Merchants, if they know there’s an aggressive dragon in a region, will not be travelling through it. If they think there’s the chance that their horses will be snatched up, their merchandise will be destroyed, etc., then they’re just going to find somewhere better to trade, unless the people they’re selling to are notoriously rich and they are either desperate or there’s a definite high return on investment to be made. Given the strain on funding due to the compounding resource drain, unless you are shockingly rich. You’re going to be borrowing vast sums of money to keep trying to keep everything intact, or you’re going to be burying a lot of peasants.
The number of criminals on the roads goes up as hungry desperate people turn to crime as a means of survival. If there’s a local guard or levee, they’re now occupied full-time with trying to keep the peace. For merchants, traders, and anybody travelling, the price of protection from mercenaries and hired muscle skyrockets. Which, again, lowers the number of people coming into the region, lowering the amount of money, bartering, or human capital going around in the local economy.
While most feudal territories were designed to be more or less self-sufficient, you’re not going to eliminate trade entirely, and the sudden lack of local resources and produce will spike that demand for goods substantially. If the opportunities or facilitators of trade are absent then entire towns and villages deprived of trade will dry up and die unless those places can somehow continue to self-sustain, which will be fairly unlikely. When trade dries up, you’ll get mass migration into other areas where there are jobs or if it’s just safer. The local economy, deprived of workers, will shrink and the local coffers future potential shrinks with it. Poverty will drive younger people away if there’s a better life to be made elsewhere, even if the area they’re from is relatively self-sustaining.
People would start to naturally avoid these burnt dangerous territories until the entire region is a backwater. The local nobility can’t raise much from their minor nobility because the minor nobility can’t raise much from whatever is left of their respective populations.

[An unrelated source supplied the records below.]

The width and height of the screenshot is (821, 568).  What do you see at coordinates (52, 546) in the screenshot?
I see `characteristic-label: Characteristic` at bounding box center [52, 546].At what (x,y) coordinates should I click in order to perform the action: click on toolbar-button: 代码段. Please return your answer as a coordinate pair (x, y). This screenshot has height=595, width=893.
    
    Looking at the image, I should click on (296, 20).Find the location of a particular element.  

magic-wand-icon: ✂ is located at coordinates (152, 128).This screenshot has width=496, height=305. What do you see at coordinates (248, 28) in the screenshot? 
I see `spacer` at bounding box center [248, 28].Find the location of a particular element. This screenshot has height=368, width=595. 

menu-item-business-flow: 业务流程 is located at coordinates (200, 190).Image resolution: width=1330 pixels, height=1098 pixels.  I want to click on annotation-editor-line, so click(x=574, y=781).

The levees are completely destroyed as a result of this depopulation, and if there is anybody in the vicinity with eyes on your land, it now effectively belongs to whomever can take it and hold it once the dragon has buggered off.

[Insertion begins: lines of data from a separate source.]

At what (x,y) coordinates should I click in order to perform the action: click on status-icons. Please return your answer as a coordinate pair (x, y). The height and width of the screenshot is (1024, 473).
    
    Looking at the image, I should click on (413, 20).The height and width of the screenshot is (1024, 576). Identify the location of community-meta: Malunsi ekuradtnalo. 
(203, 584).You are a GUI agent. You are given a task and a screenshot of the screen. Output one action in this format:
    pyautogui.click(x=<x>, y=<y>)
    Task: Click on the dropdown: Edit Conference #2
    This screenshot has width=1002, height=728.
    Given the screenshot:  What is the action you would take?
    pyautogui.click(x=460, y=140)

Dragons don’t need to snatch up the local nobility or burn down a settlement to cause massive amounts of disruption and destruction in a place. They pretty much just have to show up and exist, and what naturally follows is enough to collapse entire territories without any of the theatrics needing to apply.

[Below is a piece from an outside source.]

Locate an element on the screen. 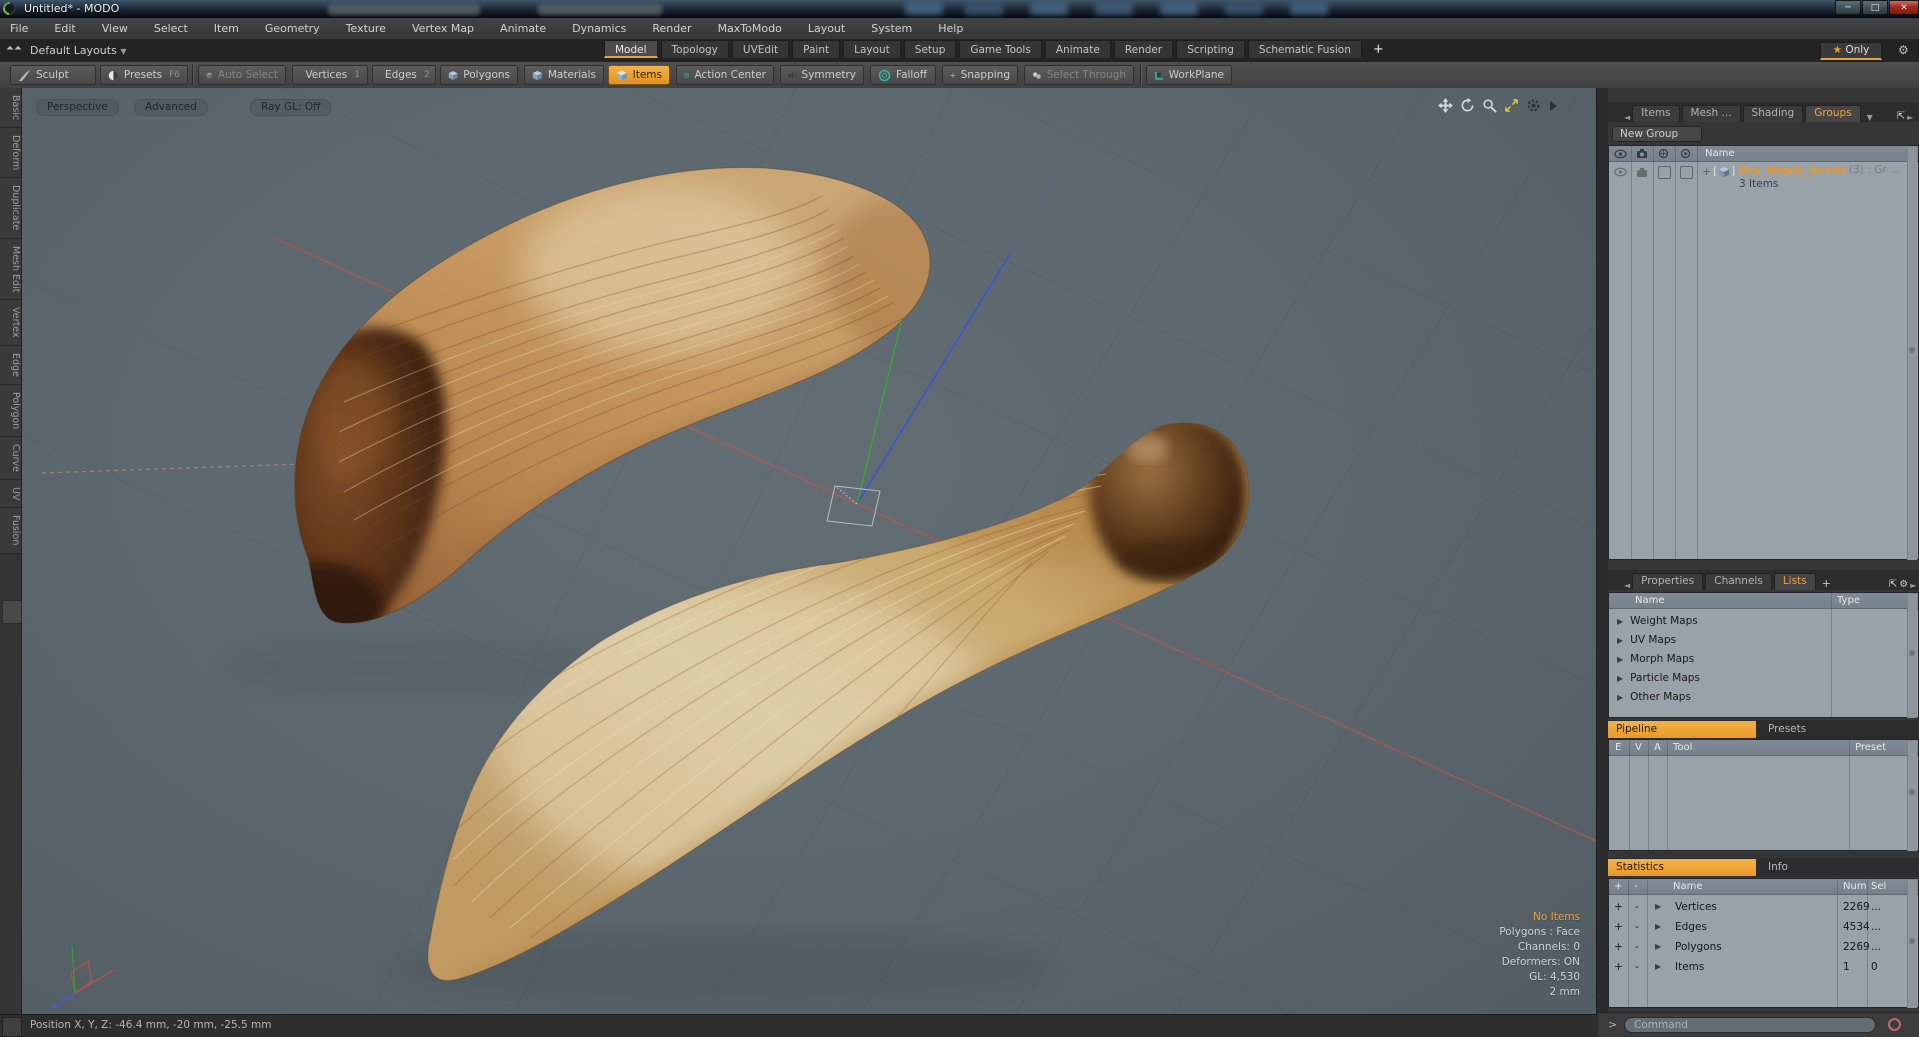 The width and height of the screenshot is (1919, 1037). expand-plus: + is located at coordinates (1706, 172).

First of all … love the picture! How did you do it, assuming you are the ‘half-hour amateur artist concerned?
You once again present a coherent picture of life with dragons. However, what about St George and his ilk? – They presented quite a challenge to the red demons and, as I understand it from folklore, they managed to rid the world of dragons within the time taken to read the pages of your average novel. There were also the friendly dragons who made friends with small children and in some cases, according to the literature I read roughly 25 – 35 years ago, existed quite happily within the confines of human habitat?
Before you were born, we had a little dragon called Mia who had once been a rabbit who hopped everywhere and then a hummingbird who insisted on moving backwards all the time. A pain in the arse really, but having lived with one, I personally find it quite difficult to bear any animosity towards the scaly monsters. Sorry.